[[ Dataset excerpts open ]]
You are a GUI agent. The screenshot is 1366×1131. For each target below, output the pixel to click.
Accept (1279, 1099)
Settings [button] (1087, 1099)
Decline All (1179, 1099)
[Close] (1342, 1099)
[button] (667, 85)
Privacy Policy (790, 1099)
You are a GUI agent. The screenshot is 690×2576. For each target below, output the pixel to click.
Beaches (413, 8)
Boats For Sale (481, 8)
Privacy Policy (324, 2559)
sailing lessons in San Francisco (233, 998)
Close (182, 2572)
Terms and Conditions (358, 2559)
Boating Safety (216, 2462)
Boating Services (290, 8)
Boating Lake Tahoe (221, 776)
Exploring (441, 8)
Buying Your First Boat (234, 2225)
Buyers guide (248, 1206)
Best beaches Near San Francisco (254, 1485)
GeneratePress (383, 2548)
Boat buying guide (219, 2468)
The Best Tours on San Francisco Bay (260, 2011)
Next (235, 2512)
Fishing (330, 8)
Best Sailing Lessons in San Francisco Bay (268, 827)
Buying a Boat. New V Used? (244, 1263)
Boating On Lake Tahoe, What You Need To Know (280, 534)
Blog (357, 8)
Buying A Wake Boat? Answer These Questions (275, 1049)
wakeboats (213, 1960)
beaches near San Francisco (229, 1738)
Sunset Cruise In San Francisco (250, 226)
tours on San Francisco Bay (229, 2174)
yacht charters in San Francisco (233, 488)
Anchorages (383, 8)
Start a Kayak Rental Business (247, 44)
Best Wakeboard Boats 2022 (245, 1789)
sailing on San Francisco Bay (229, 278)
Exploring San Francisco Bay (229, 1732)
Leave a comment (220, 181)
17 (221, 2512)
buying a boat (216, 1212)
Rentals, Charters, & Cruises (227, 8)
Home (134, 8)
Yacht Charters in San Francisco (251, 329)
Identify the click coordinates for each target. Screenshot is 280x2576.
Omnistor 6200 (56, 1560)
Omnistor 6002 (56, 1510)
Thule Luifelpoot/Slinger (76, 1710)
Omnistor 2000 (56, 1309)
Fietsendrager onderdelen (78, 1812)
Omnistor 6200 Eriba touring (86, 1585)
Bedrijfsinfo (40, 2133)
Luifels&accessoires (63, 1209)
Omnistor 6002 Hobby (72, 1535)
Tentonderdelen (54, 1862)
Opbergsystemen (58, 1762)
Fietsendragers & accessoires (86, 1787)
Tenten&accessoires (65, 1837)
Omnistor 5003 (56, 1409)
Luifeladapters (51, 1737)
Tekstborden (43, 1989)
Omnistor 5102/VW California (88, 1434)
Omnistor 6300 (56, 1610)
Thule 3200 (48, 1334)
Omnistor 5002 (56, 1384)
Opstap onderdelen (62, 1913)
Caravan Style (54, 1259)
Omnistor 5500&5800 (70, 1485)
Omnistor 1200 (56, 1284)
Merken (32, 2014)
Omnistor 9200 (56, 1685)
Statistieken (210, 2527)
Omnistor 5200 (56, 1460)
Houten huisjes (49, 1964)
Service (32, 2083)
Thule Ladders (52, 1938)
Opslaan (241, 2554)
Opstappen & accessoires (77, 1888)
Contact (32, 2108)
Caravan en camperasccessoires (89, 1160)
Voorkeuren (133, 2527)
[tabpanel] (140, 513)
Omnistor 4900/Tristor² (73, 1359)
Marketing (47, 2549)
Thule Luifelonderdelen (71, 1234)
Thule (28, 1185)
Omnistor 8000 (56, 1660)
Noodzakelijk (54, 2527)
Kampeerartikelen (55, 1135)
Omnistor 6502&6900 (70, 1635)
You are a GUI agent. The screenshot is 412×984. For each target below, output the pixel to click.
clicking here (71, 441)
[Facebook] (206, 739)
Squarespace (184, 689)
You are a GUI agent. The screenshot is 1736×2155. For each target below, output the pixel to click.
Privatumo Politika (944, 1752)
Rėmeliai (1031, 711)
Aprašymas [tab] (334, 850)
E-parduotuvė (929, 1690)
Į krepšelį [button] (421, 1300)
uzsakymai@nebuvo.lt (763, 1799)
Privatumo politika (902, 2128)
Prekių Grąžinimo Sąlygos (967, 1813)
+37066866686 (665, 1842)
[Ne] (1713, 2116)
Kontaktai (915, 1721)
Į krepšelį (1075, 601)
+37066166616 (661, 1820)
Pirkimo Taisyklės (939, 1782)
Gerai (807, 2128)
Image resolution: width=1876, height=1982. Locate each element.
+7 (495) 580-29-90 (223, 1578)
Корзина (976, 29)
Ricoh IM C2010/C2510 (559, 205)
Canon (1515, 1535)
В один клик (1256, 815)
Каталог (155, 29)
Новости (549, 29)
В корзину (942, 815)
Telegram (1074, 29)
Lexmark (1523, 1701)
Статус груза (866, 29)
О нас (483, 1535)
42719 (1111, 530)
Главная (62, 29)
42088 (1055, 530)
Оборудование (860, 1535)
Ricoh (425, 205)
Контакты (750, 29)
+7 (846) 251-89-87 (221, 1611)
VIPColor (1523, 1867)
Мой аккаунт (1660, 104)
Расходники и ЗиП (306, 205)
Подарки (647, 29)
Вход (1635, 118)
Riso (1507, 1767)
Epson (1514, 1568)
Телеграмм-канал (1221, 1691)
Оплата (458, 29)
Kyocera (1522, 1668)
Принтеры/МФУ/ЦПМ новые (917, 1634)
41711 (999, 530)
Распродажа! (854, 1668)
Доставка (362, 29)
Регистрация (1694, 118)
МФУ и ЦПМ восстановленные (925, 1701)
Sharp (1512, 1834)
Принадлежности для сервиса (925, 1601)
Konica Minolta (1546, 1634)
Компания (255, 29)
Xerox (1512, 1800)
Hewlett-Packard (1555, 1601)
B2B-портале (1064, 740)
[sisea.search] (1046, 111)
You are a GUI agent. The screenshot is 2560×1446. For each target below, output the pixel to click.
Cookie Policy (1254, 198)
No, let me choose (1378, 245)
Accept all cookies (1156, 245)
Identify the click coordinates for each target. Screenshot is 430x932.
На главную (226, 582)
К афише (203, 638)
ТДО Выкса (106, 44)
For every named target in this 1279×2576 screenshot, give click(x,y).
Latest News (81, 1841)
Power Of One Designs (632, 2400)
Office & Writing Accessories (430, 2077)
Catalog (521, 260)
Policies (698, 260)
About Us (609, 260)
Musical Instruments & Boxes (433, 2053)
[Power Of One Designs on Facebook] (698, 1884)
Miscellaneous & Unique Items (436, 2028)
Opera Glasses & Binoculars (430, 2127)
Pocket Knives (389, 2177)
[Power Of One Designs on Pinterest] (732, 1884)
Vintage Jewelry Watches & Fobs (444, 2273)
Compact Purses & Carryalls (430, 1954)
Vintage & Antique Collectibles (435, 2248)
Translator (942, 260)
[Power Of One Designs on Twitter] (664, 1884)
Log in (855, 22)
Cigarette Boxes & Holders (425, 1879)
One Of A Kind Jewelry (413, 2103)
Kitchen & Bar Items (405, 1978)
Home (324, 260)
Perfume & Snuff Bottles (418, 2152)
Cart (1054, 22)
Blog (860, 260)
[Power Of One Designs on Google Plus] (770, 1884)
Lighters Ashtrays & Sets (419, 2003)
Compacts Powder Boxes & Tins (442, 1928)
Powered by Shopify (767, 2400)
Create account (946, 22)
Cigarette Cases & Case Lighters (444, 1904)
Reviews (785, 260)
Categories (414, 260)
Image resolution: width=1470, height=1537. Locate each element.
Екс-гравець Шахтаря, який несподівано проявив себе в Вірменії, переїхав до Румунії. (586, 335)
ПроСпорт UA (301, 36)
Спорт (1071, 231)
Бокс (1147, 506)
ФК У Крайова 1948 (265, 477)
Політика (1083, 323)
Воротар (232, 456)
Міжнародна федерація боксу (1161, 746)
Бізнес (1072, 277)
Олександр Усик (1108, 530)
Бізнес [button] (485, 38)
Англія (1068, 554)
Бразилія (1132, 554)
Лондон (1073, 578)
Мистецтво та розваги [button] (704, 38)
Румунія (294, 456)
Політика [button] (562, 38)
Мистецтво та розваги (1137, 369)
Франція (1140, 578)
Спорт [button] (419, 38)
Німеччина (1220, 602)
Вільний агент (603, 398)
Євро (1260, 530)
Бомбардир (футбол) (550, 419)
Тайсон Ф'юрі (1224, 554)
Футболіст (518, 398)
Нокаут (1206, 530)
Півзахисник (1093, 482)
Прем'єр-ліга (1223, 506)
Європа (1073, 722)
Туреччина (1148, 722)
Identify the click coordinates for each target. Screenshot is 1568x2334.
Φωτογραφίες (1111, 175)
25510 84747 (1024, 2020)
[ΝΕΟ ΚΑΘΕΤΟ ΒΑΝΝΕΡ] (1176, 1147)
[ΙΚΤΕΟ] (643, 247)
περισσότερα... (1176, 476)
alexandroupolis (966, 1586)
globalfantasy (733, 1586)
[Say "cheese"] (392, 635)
[[ Dataset excerpts closed ]]
**What you should do**
For every line above that has "Image" in it, copy the line.

**Solution**
Image resolution: width=1876, height=1982. Locate each element.
Image resolution: width=1470, height=1537. Locate each element.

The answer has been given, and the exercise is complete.